Different regions of the brain have different functions:

  • Cerebrum — conscious thought, language, memory, voluntary movement
  • Cerebellum — coordination of movement and balance
  • Medulla oblongata — controls automatic functions: breathing rate, heart rate, blood pressure
  • Hypothalamus — regulates body temperature and links the nervous system to the endocrine (hormonal) system

According to the Department for Education's KS3 Science Programme of Study, pupils should be taught about the structure and functions of the human nervous system, including how it coordinates the body's response to stimuli. BBC Bitesize KS3 Biology covers the neurone pathway, reflex arc, and the distinction between voluntary and involuntary responses as core content for Year 8 and Year 9 (see bbc.co.uk/bitesize/subjects/z9ddmp3).

Frequently asked questions

What is the difference between a voluntary action and a reflex action?

A voluntary action is a deliberate, conscious response controlled by the cerebrum in the brain — for example, deciding to wave at a friend. A reflex action is an automatic, unconscious response that does not require the brain to initiate it — the signal is processed in the spinal cord and the response occurs before you are even aware of the stimulus.

Why do reflexes bypass the brain?

In a spinal reflex, the sensory neurone connects to a relay neurone in the spinal cord, which connects directly to a motor neurone. This shorter pathway means the response is much faster than waiting for a signal to travel up to the brain and back. A signal also travels up to the brain in parallel, which is why you feel pain a fraction of a second after you have already moved your hand — the reflex came first.

What is a synapse?

A synapse is the tiny gap between one neurone and the next. Electrical impulses cannot jump across the gap, so when an impulse reaches the end of a neurone, chemical signals called neurotransmitters are released. They diffuse across the synapse and bind to receptors on the next neurone, triggering a new electrical impulse. Synapses allow the direction of signals to be controlled and allow signals to be modified.

How is the nervous system different from the endocrine system?
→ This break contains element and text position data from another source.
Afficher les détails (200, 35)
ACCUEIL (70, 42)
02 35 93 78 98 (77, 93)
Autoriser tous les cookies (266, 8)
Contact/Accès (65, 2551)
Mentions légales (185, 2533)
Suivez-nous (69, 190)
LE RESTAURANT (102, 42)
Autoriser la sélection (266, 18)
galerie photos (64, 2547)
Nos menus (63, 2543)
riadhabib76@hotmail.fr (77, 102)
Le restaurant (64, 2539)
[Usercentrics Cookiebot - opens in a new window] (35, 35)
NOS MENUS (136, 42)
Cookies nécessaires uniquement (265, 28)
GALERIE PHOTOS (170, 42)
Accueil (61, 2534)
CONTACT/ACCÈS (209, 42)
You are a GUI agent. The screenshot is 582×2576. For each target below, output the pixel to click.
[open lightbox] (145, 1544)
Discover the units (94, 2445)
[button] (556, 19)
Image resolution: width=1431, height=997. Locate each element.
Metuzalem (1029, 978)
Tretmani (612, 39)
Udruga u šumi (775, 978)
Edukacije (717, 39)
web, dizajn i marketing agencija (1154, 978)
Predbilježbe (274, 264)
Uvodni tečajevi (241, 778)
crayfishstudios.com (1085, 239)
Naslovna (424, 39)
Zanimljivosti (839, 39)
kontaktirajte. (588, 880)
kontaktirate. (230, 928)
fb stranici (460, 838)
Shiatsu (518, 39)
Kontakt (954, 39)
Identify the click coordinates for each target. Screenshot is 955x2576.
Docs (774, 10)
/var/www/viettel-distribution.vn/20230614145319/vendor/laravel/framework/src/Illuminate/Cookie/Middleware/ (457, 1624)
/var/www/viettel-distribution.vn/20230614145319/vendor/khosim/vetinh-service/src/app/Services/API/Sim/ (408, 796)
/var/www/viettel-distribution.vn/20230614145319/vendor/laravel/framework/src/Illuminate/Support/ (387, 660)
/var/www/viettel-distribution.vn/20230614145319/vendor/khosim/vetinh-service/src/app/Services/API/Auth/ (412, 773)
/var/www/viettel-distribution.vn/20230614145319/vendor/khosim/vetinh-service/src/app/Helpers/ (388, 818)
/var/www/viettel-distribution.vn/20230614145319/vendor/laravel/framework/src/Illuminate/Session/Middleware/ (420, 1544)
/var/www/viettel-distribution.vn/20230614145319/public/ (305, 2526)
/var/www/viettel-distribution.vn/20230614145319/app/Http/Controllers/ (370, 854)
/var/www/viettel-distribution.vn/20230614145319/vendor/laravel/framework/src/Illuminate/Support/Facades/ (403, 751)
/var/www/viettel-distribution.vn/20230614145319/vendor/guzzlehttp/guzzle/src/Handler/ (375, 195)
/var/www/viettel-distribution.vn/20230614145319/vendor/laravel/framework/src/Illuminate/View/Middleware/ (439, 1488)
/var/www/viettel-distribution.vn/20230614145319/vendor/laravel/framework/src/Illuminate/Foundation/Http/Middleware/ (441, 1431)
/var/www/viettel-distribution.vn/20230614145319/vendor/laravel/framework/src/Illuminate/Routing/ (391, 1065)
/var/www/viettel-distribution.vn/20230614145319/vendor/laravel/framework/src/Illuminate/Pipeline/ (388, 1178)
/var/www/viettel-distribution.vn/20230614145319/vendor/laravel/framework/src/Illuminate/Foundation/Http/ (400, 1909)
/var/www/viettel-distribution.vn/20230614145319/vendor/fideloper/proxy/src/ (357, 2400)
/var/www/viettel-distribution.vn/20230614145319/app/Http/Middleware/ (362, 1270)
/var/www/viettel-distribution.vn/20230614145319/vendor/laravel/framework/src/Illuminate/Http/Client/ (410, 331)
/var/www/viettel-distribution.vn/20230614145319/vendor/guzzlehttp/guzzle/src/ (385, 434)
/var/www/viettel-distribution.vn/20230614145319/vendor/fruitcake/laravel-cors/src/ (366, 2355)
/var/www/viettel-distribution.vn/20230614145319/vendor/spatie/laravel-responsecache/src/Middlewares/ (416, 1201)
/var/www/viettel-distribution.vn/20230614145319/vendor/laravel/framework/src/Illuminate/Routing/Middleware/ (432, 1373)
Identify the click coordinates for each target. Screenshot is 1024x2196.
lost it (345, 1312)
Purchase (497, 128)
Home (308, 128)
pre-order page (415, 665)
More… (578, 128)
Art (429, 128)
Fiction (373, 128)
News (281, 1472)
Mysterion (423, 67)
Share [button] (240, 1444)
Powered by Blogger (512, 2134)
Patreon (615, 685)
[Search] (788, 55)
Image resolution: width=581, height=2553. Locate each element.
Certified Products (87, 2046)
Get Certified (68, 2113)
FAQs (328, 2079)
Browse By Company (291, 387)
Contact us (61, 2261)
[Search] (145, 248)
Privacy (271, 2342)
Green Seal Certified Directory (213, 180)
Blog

Both systems coordinate responses, but they work differently. The nervous system uses electrical impulses and gives rapid, short-lived, precise responses. The endocrine system uses hormones carried in the blood and gives slower, longer-lasting, widespread responses. For example, the nervous system controls the immediate withdrawal reflex from heat, while the endocrine system controls growth and puberty over months or years.